What’s the median age of marriage today?

Historically you can measure actual marriage age, but you can’t do it for the present. We don’t know how late people today are going to marry because they aren’t done marrying yet. We will know only after everybody is dead and gone. 

As an estimate, though, among white women the median right now is around 29 years. For men it’s just a year or two older. It’s later than ever before, certainly in American history, and it’s probably later than it was in northwestern Europe in the 1600s.

You also can project what portion of people are never going to get married. It may approach 40 percent by the time today’s 20- to 24-year-olds reach 45 to 54 years of age.

Graph shows that the average age of marriage for men and women was in the mid-twenties in the late 1800s, dropped to low twenties in the 1950s and ‘60s and then climbed to late twenties.

The age at which people marry has fluctuated over the centuries. In the US, census data show that marriage age for men and women hit a low in the 1960s and then shot up, reaching a new high today.

Is that a striking shift?

There are a lot of demographers who say people are just delaying marriage. But that’s never happened before, except in one cohort: the people who came of age during World War II. In all the other cohorts of the 20th century, the percentage of women married at 20 to 24 is an extremely good predictor of the proportion that ever get married.

Then again, I’m not really responsible for predicting the future because I’m a historian!

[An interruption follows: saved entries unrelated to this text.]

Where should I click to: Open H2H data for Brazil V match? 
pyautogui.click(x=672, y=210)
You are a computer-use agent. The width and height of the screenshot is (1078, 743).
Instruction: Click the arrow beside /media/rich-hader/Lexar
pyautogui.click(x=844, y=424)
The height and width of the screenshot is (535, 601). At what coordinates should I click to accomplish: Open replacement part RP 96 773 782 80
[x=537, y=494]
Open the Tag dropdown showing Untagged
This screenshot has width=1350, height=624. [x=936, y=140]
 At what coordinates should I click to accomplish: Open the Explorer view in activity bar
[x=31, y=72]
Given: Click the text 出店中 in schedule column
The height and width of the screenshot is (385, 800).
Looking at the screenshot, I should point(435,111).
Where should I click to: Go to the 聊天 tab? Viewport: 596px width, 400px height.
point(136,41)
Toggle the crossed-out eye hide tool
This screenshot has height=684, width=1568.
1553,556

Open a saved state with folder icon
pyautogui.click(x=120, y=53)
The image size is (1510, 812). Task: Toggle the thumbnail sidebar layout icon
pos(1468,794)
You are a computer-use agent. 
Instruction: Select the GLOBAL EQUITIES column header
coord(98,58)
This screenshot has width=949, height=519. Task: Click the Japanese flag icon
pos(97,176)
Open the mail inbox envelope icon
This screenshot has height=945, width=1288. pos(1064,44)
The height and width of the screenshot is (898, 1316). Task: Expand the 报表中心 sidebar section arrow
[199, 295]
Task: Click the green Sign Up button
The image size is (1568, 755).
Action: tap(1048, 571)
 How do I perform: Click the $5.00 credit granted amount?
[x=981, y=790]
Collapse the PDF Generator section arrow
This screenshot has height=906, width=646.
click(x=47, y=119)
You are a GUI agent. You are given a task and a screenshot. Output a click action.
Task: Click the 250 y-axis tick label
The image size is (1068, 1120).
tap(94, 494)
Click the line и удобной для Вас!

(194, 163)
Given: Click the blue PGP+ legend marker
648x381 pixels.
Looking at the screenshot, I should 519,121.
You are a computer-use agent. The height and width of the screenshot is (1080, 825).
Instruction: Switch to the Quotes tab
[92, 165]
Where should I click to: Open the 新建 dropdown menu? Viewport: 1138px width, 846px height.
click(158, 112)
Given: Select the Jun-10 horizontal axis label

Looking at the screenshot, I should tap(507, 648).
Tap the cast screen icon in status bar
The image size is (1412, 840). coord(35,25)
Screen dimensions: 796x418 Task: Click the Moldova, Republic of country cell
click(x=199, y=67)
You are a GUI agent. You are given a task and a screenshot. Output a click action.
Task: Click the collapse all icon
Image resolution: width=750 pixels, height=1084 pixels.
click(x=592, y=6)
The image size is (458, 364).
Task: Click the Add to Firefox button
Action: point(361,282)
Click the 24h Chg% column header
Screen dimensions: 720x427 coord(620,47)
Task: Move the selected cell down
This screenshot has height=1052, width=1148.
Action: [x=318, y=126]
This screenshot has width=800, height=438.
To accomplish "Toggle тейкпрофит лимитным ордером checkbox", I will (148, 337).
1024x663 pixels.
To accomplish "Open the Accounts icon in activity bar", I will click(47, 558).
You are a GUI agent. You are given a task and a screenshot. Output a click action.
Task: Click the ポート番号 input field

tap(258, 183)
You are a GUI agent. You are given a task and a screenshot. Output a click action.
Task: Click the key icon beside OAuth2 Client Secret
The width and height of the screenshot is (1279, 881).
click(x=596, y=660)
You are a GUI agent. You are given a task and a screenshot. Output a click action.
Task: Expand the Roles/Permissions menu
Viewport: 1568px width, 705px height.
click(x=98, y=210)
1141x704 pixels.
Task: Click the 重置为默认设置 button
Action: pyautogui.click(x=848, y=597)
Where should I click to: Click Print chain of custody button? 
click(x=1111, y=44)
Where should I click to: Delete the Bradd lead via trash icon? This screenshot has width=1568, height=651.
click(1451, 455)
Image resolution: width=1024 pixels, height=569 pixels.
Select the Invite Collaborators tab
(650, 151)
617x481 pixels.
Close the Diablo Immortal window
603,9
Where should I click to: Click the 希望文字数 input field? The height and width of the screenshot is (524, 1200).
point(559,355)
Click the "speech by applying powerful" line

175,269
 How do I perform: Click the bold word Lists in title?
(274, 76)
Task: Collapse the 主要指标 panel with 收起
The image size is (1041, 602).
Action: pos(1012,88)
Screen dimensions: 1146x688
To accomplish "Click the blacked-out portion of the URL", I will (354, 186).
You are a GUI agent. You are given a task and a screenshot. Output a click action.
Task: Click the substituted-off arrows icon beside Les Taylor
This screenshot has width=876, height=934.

So I could be wrong.

Obviously, these trends tell us something about history, and where we came from. Are there also policy implications?

The impact of economic factors on families has huge policy implications. Demography also has enormous potential to improve our understanding of health.

In recent years, partly because we have all these new data, there’s been a huge amount of research on the 1918 pandemic — its impact, and its long-running echo. People look at babies conceived during that pandemic and see what happened to them compared to people conceived right before and right after, and trace those outcomes over time. I imagine there will be far-reaching consequences for the Covid-19 pandemic as well (see sidebar: Demographers tackle Covid-19).

Is the research into the 1918 pandemic ongoing?

It’s been a real boom, fueled by the new data. Most of the demographers studying the 1918 influenza at our population center are looking at its impacts on work and family and poverty. Studying records linked to individuals who were very young in 1918 — including people in utero at the time — show that they carried scars for the rest of their lives: poor health consequences, lower educational attainment and less economic success.

Another really cool health study linked the 1930 census to selective service records from World War II.

The researchers here looked at people who were infants or very small children in 1930 and determined the acidity of the water supply in the neighborhoods where they grew up. This correlates with the amount of lead in their drinking water. When they also looked at the selective service records for each individual, which included IQ tests, they found that 20 percent of the variation in intelligence tests in 1945 could be linked to lead levels in the water supply from when they were children.

Now the same group is working on linking people who were children in 1940 to lead in the water to Medicare records, in an effort to see if there is an association between the lead levels and early onset Alzheimer’s disease. I’m sure using data like these to study Covid-19 will be a major source of doctoral dissertations for many decades to come. Eventually, that will become historical demography, too.